TASK BRIEF:
Nothing should appear in the answer except the lines below from the line containing "Powered by Shopify (341, 1971)" through the line containing "Создали индивидуальный сайт", copied exactly, with pictures left out.

[[ THE DATA open ]]

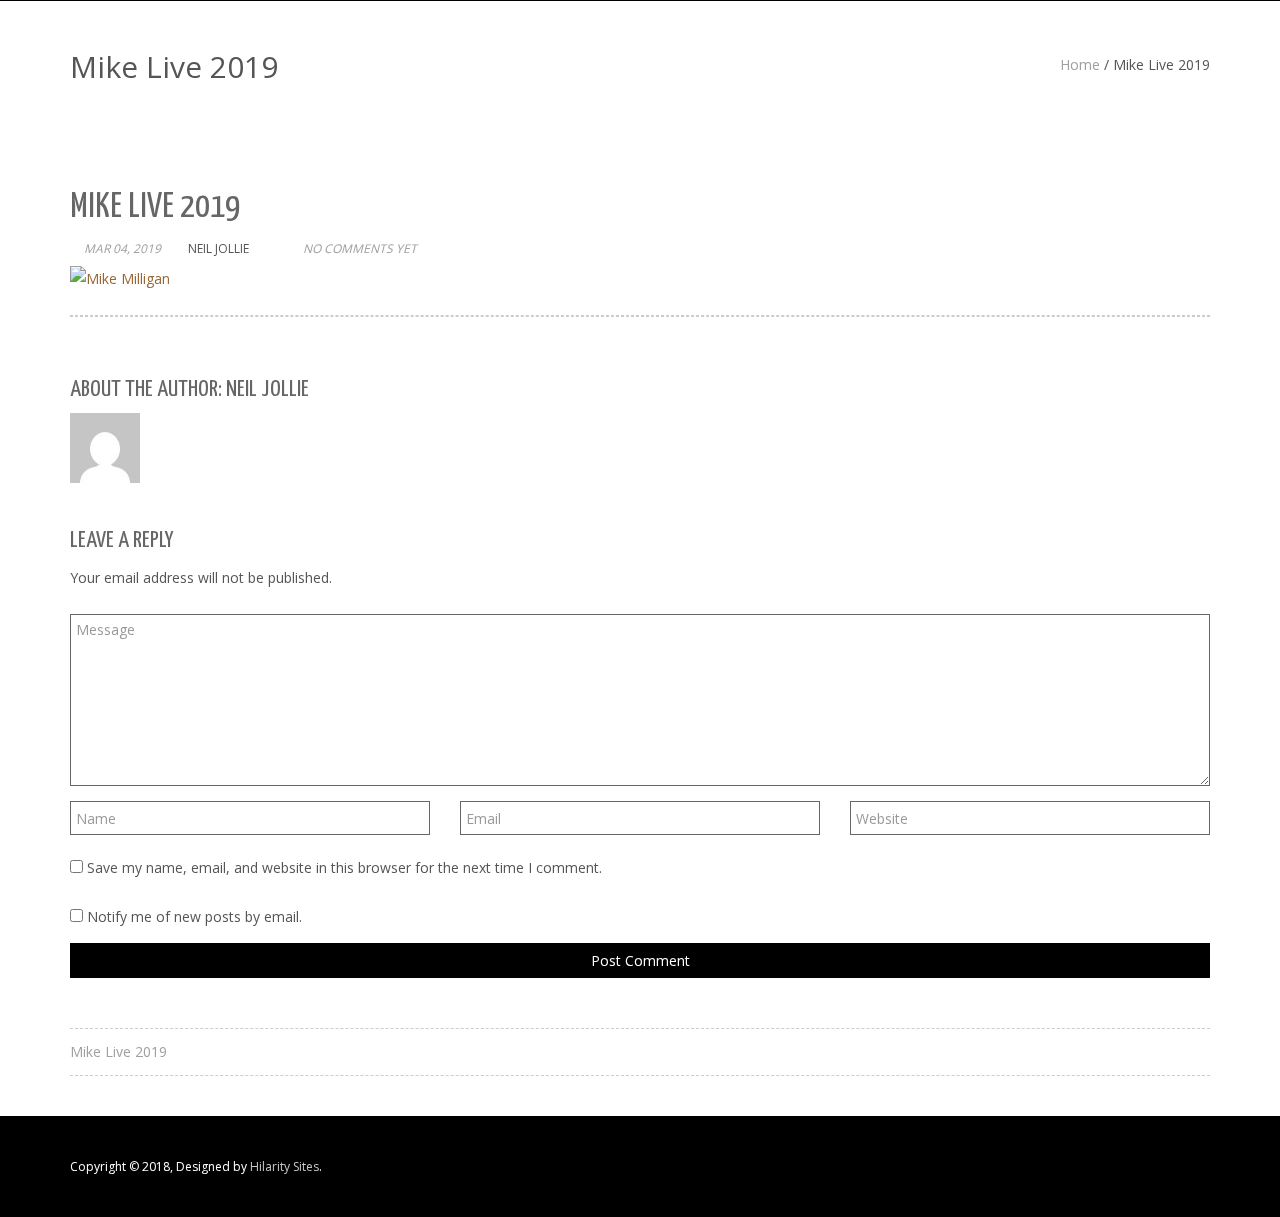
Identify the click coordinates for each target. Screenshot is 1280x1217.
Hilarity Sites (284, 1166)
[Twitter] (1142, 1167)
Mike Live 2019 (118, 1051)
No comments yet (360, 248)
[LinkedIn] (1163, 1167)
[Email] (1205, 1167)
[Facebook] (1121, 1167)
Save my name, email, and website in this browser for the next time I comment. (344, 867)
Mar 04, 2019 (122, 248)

[[ THE DATA closed ]]
[[ THE DATA open ]]

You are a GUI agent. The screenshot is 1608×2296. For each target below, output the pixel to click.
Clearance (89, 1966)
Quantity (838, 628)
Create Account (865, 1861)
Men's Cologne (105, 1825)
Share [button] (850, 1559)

[[ THE DATA closed ]]
[[ THE DATA open ]]

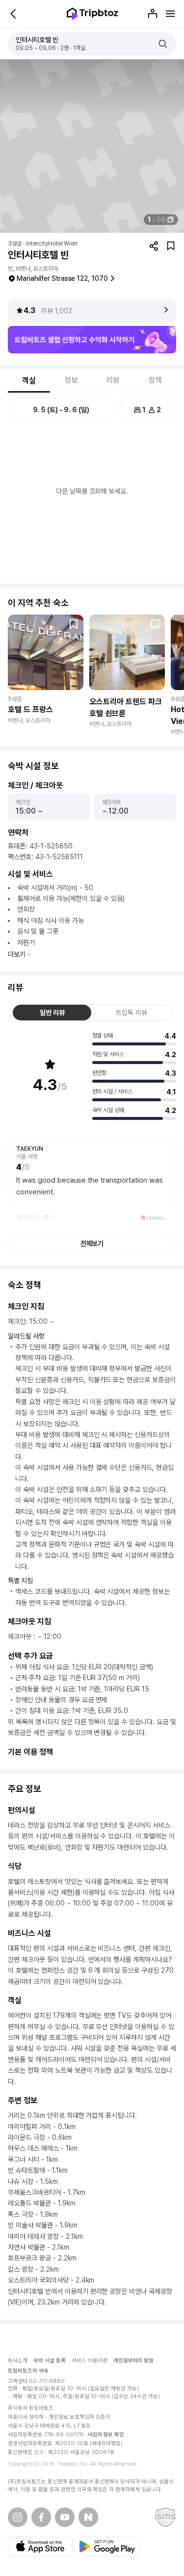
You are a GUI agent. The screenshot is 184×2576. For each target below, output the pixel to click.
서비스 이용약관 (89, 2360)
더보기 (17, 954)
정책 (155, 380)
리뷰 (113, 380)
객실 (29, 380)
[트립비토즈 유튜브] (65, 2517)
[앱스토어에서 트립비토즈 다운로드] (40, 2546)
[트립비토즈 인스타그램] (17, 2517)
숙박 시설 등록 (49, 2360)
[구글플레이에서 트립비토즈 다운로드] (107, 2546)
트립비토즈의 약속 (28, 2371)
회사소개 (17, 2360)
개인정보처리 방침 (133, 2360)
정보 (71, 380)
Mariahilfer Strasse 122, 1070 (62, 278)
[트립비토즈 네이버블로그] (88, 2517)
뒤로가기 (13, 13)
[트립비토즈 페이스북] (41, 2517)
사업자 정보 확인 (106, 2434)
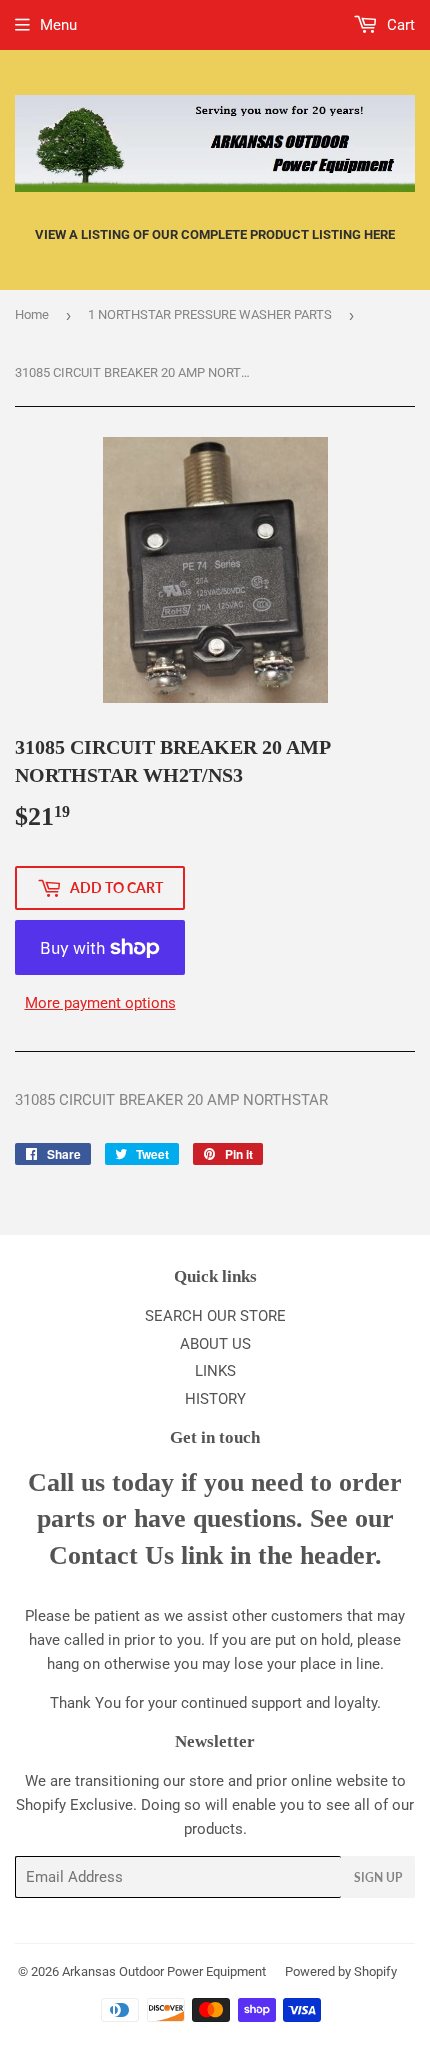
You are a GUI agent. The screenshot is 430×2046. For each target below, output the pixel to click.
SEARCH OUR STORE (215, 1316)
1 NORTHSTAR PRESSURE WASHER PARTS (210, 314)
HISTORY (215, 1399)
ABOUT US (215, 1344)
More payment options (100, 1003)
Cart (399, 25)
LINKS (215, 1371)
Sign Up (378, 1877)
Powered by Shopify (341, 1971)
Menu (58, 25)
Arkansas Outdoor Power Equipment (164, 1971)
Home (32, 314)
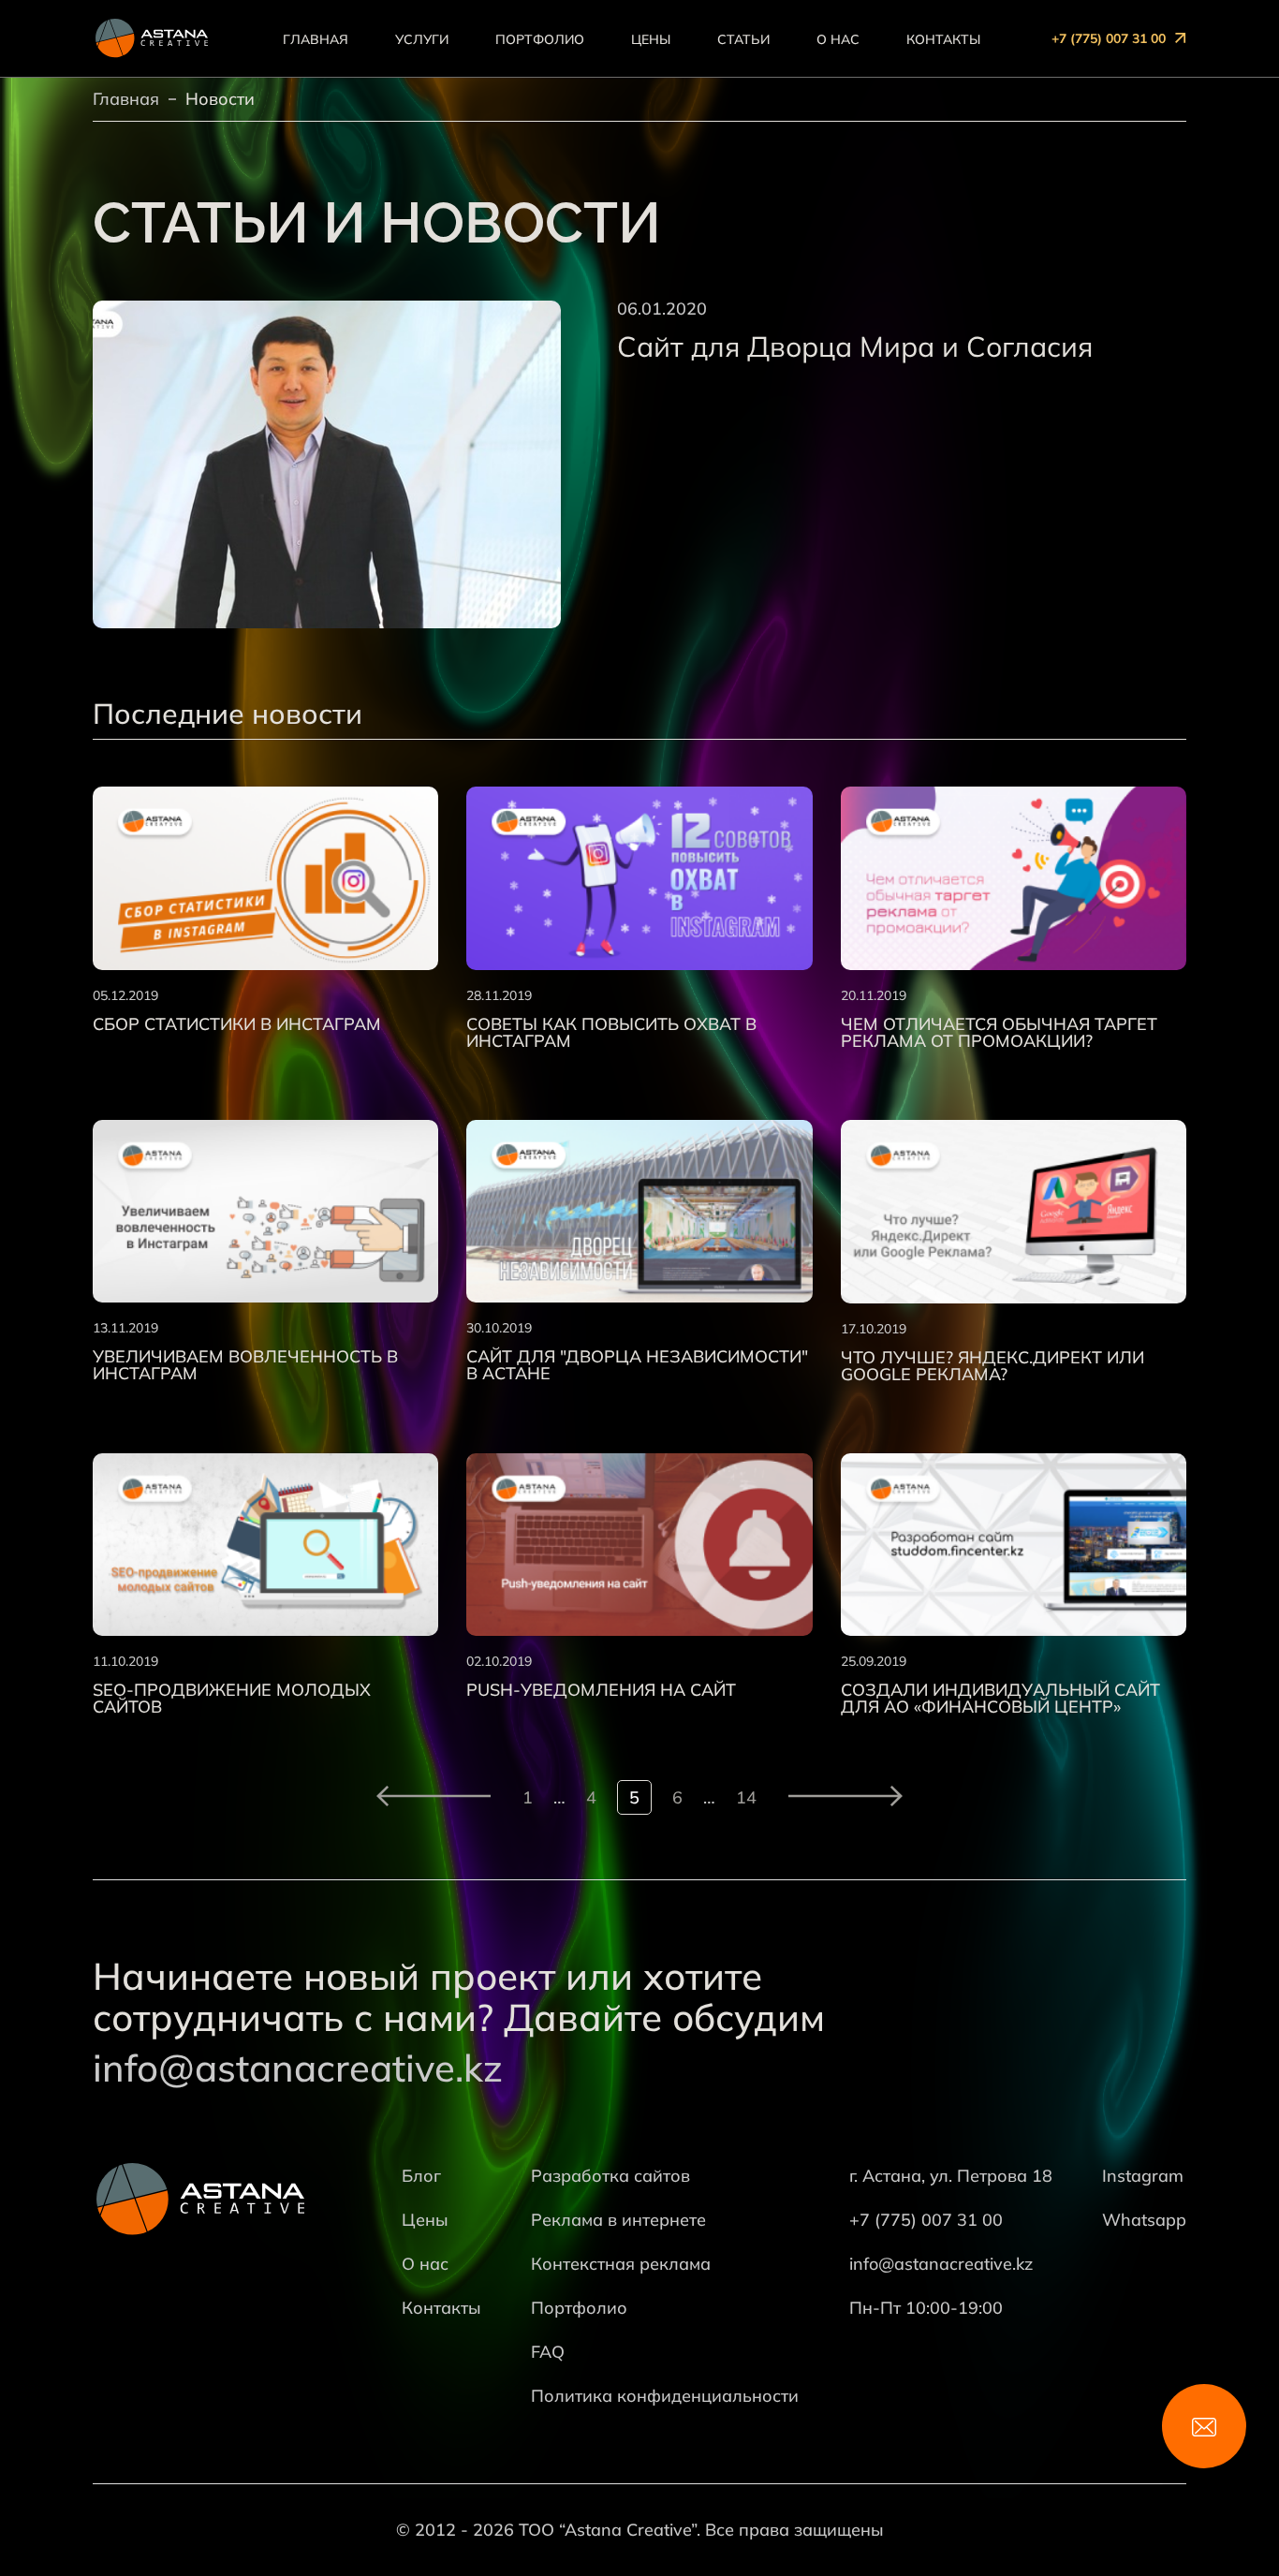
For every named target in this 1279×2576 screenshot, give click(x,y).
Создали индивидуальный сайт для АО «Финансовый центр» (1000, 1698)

[[ THE DATA closed ]]

WRITTEN ANSWER:
Powered by Shopify (341, 1971)
Menu (58, 25)
Arkansas Outdoor Power Equipment (164, 1971)
Home (32, 314)
For every named target in this 1279×2576 screenshot, give click(x,y).
Создали индивидуальный сайт для АО «Финансовый центр» (1000, 1698)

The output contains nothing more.